[Saved data entries]
◇ ◇ ◇ ◇

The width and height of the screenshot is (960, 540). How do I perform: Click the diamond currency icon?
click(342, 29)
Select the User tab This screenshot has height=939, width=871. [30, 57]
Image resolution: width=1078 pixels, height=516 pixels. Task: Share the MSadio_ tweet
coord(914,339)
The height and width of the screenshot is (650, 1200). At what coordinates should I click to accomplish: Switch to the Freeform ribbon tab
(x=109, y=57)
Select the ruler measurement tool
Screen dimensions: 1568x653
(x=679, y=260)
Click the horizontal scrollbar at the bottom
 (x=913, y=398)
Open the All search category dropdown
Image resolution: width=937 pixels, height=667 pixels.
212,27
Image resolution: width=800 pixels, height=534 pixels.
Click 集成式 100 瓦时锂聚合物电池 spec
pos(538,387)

◇ ◇ ◇ ◇

#### [EXERCISE DETAILS]
Nothing but the lines from the one containing "Select the User" through the end of the entries belongs in the answer; repeat them exactly.

#### [SOLUTION BELOW]
Select the User tab This screenshot has height=939, width=871. [30, 57]
Image resolution: width=1078 pixels, height=516 pixels. Task: Share the MSadio_ tweet
coord(914,339)
The height and width of the screenshot is (650, 1200). At what coordinates should I click to accomplish: Switch to the Freeform ribbon tab
(x=109, y=57)
Select the ruler measurement tool
Screen dimensions: 1568x653
(x=679, y=260)
Click the horizontal scrollbar at the bottom
 (x=913, y=398)
Open the All search category dropdown
Image resolution: width=937 pixels, height=667 pixels.
212,27
Image resolution: width=800 pixels, height=534 pixels.
Click 集成式 100 瓦时锂聚合物电池 spec
pos(538,387)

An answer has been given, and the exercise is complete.